◆ **Compito 1**: Riporti integralmente il brano dell'articolo sulla denuncia presentata a Reggio Emilia, a partire da "REGGIO EMILIA (30" e proseguendo fino a "circonvenzione di incapace.".
◆ **Compito 2**: Nell'articolo sulla denuncia presentata a Reggio Emilia, da quale anno la madre non ha più con sé le figlie?

◆ **Testo**:
====

La Psicologa coinvolta nell’inchiesta "Angeli e Demoni" la madre denuncia lei e il giudice per associazione a delinquere

La Psicologa coinvolta nell’inchiesta "Angeli e Demoni" la madre denuncia lei e il giudice per associazione a delinquere

REGGIO EMILIA (30 luglio 2019). Associazione per delinquere: questo uno dei reati per i quali una mamma marocchina, che dal 2006 non ha più con sé le sue figlie (che ora hanno 21 e 18 anni), ha denunciato l’assistente sociale che ha adottato una delle sue bambine, dopo avergliele sottratte con l’accusa infamante di averle molestate e fatte prostituire. Insieme a lei ha denunciato anche un’assistente sociale e una psicologa del Cab di Reggio Emilia, due operatrici del Servizio sociale del Comune di Reggio Emilia, e il giudice relatore del Tribunale per i minorenni di Bologna. Oltre che per associazione per delinquere, le professioniste sono state denunciate anche per falso ideologico in certificati, false dichiarazioni all’autorità giudiziaria, abuso d’ufficio, calunnia e circonvenzione di incapace.

====

◆ **Dati**:
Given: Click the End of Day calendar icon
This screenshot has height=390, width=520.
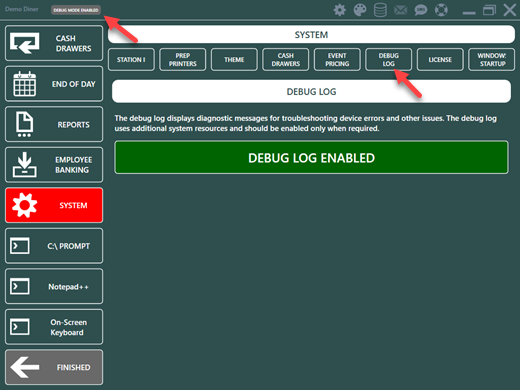Looking at the screenshot, I should point(24,84).
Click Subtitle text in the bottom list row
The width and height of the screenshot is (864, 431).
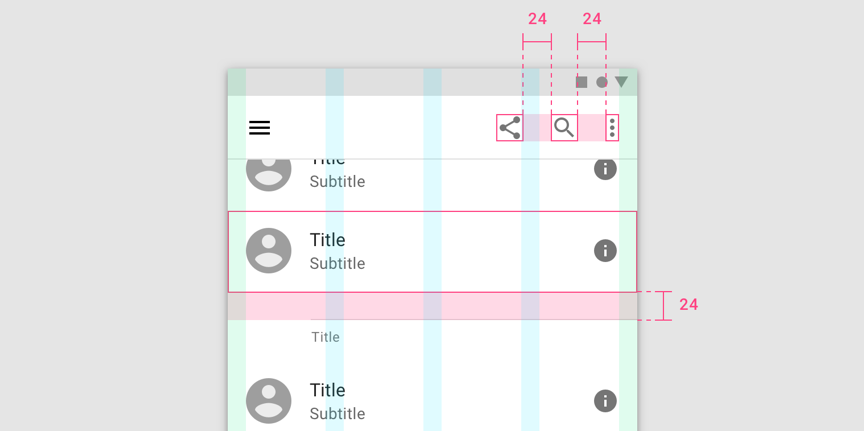click(337, 414)
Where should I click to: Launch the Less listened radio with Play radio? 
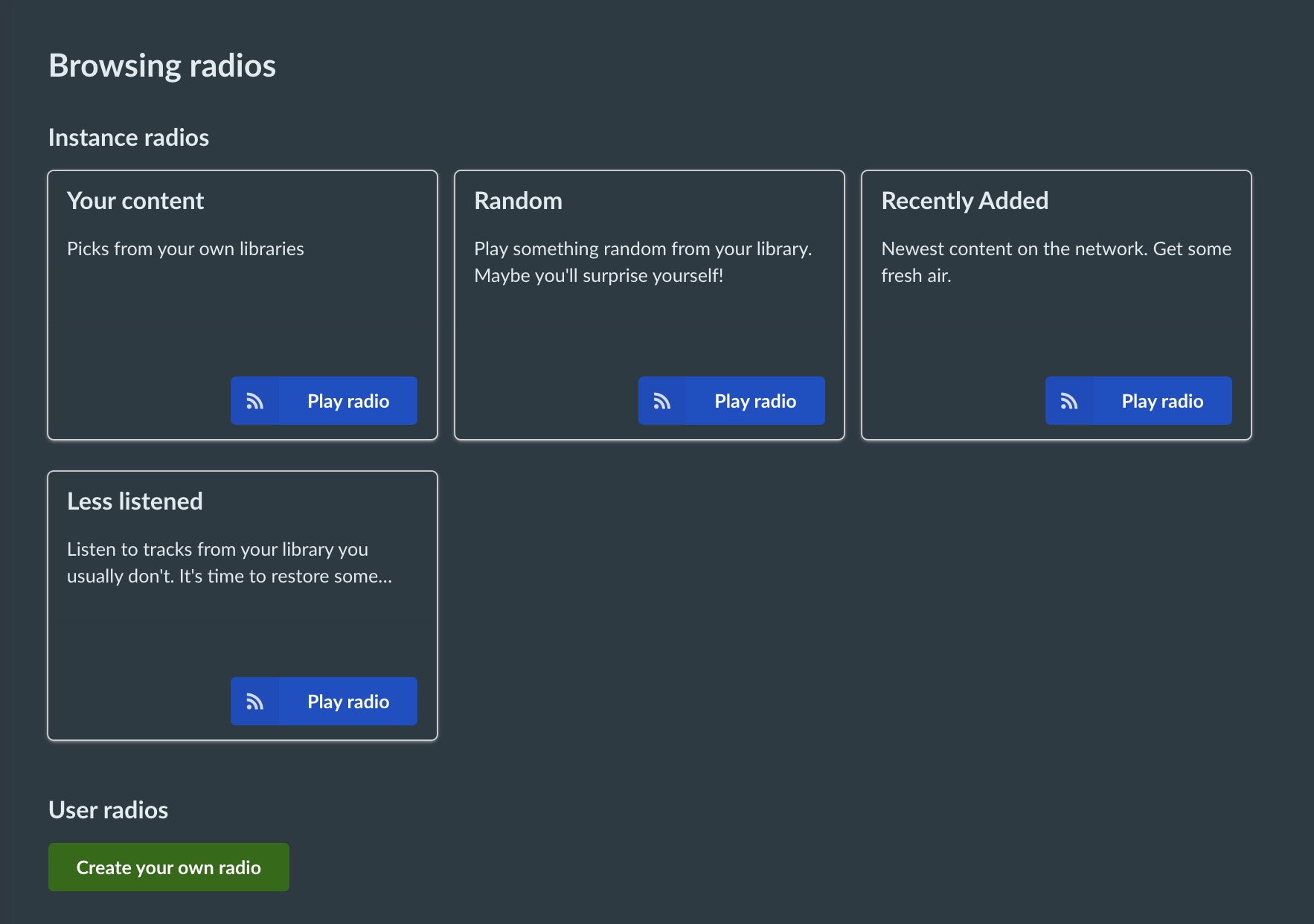point(347,702)
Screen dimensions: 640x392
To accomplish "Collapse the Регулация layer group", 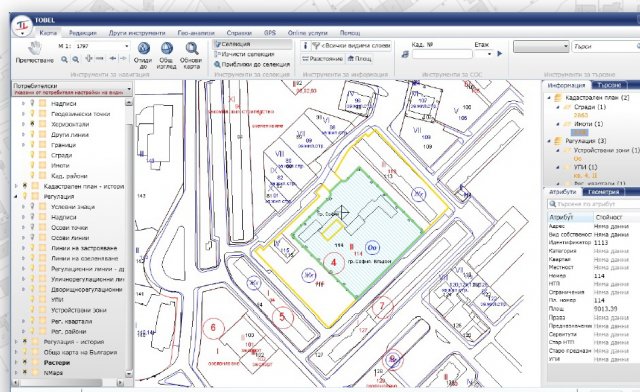I will click(16, 196).
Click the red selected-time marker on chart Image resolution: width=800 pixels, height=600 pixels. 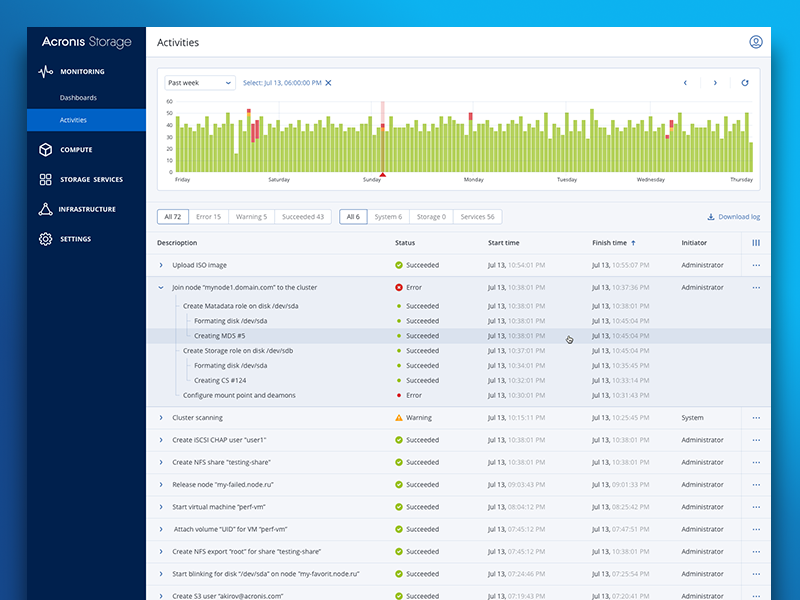(382, 174)
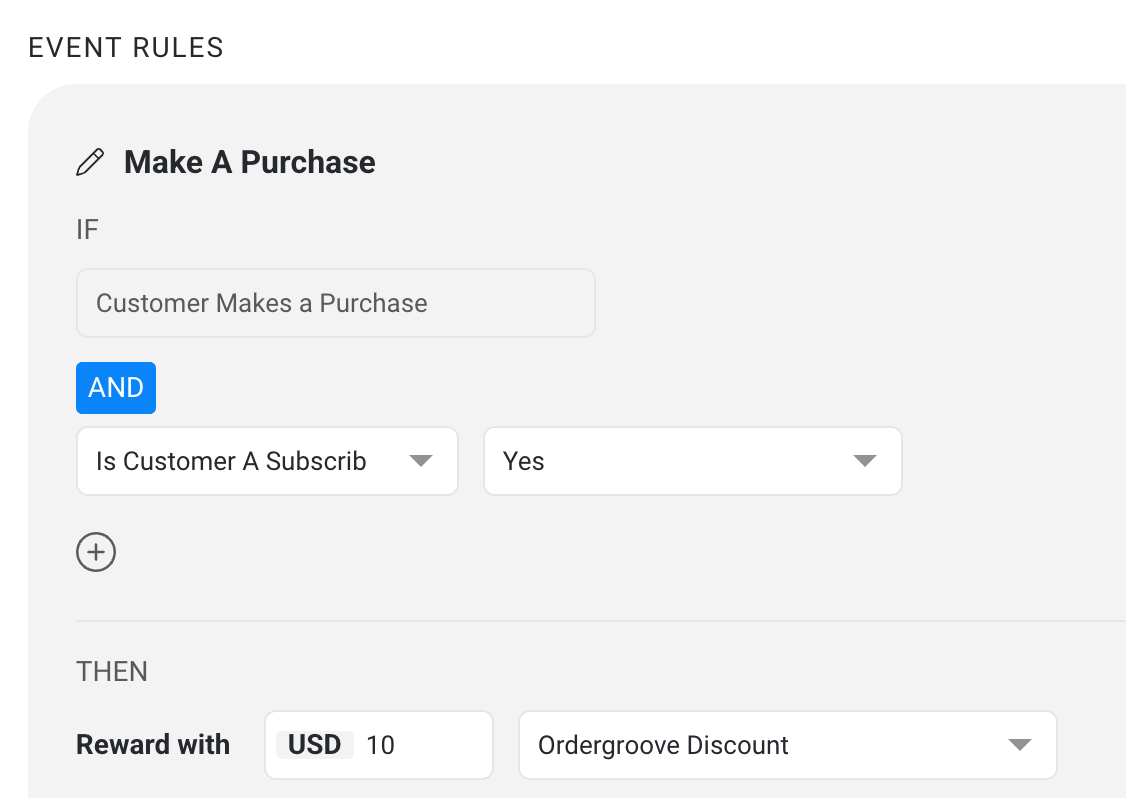
Task: Expand the Ordergroove Discount reward type dropdown
Action: 788,745
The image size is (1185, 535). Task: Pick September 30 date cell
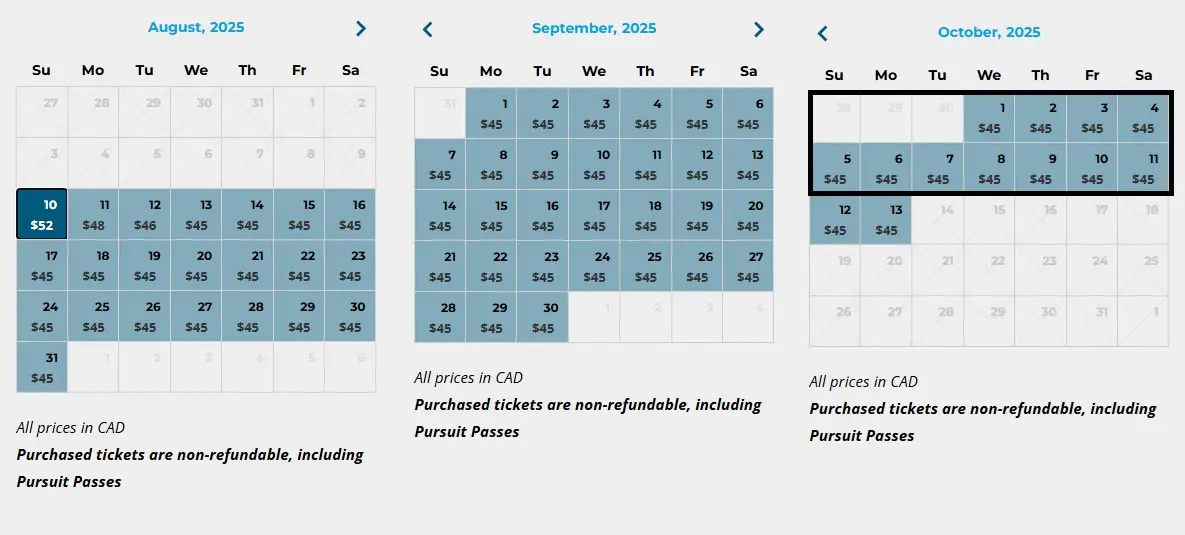[543, 317]
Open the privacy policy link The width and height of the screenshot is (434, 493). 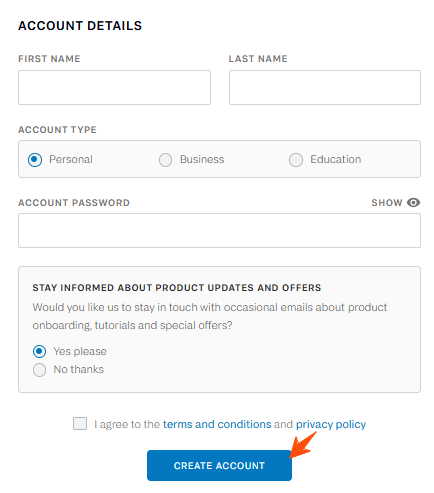coord(331,425)
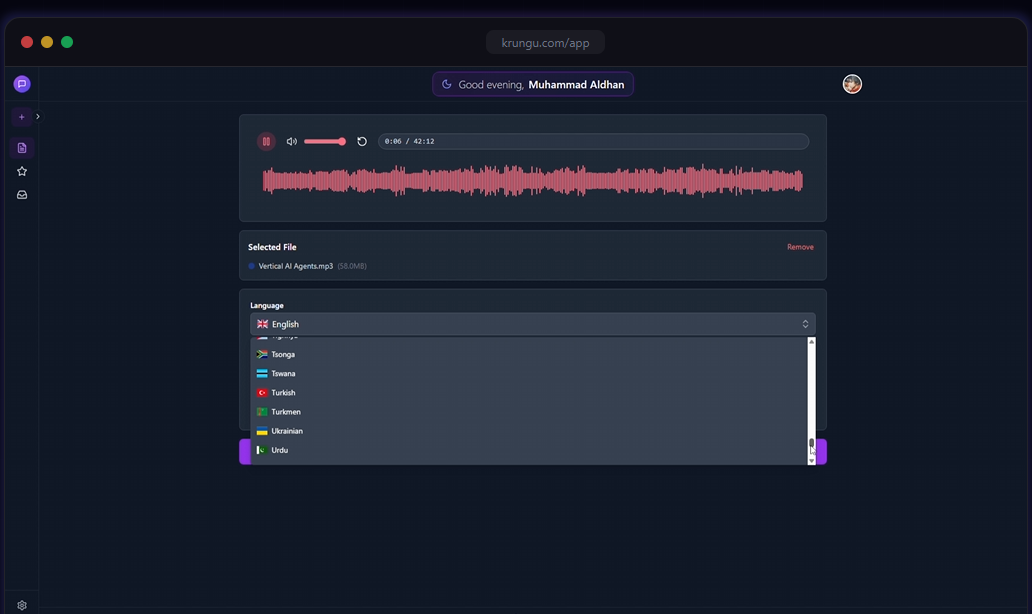
Task: Pick Turkmen from the dropdown options
Action: coord(285,412)
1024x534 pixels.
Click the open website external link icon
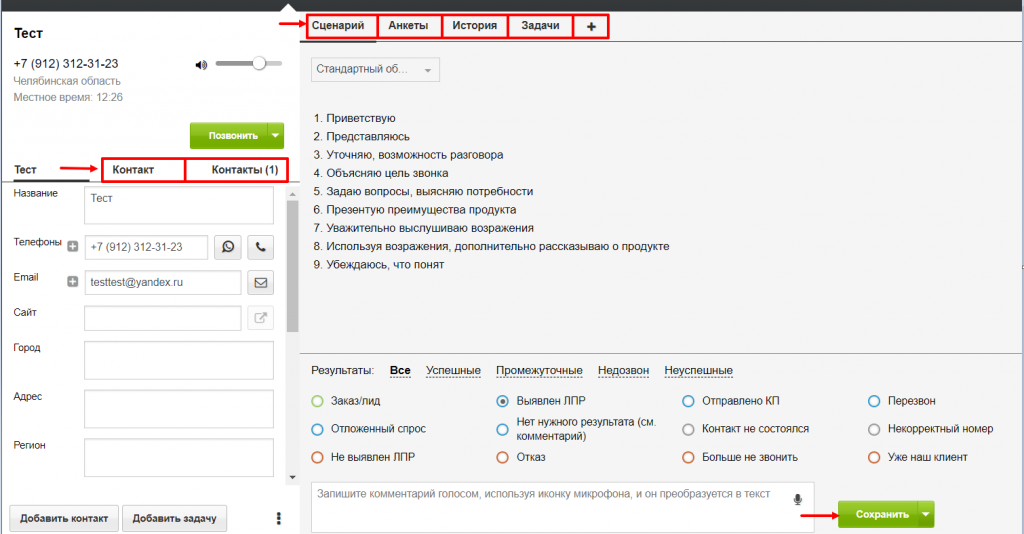tap(261, 318)
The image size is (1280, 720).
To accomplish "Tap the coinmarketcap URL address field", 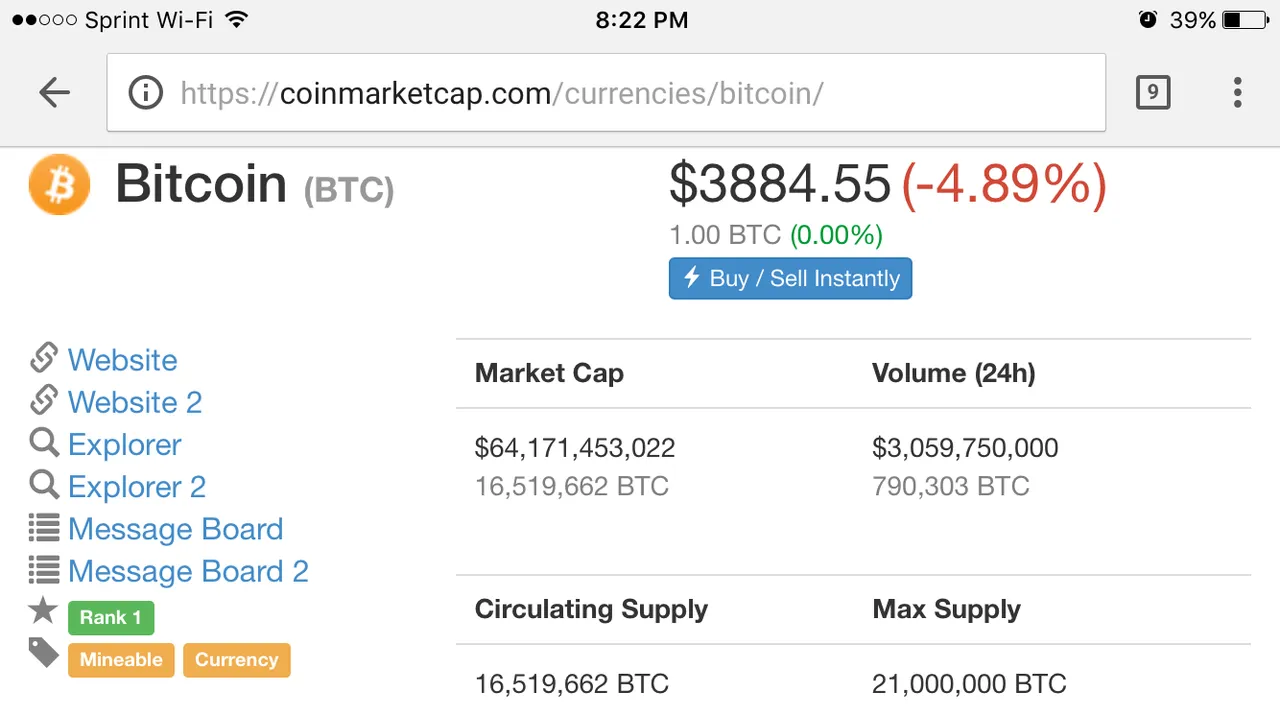I will click(x=606, y=93).
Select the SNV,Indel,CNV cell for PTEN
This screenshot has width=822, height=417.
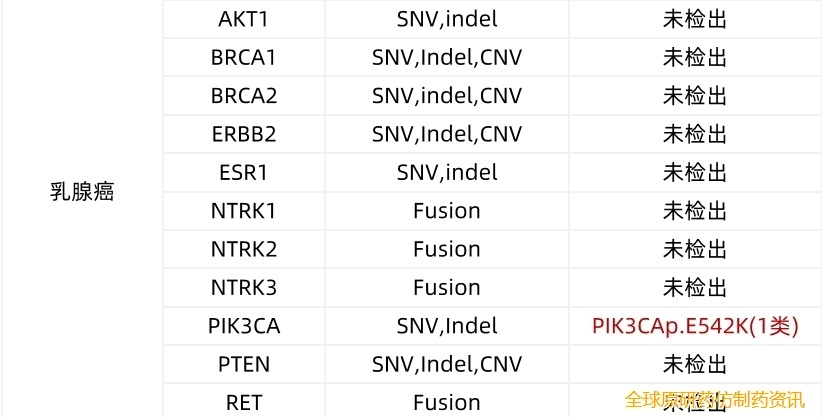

====

◆ **Risposta 1**:
REGGIO EMILIA (30 luglio 2019). Associazione per delinquere: questo uno dei reati per i quali una mamma marocchina, che dal 2006 non ha più con sé le sue figlie (che ora hanno 21 e 18 anni), ha denunciato l’assistente sociale che ha adottato una delle sue bambine, dopo avergliele sottratte con l’accusa infamante di averle molestate e fatte prostituire. Insieme a lei ha denunciato anche un’assistente sociale e una psicologa del Cab di Reggio Emilia, due operatrici del Servizio sociale del Comune di Reggio Emilia, e il giudice relatore del Tribunale per i minorenni di Bologna. Oltre che per associazione per delinquere, le professioniste sono state denunciate anche per falso ideologico in certificati, false dichiarazioni all’autorità giudiziaria, abuso d’ufficio, calunnia e circonvenzione di incapace.

◆ **Risposta 2**: Dal 2006.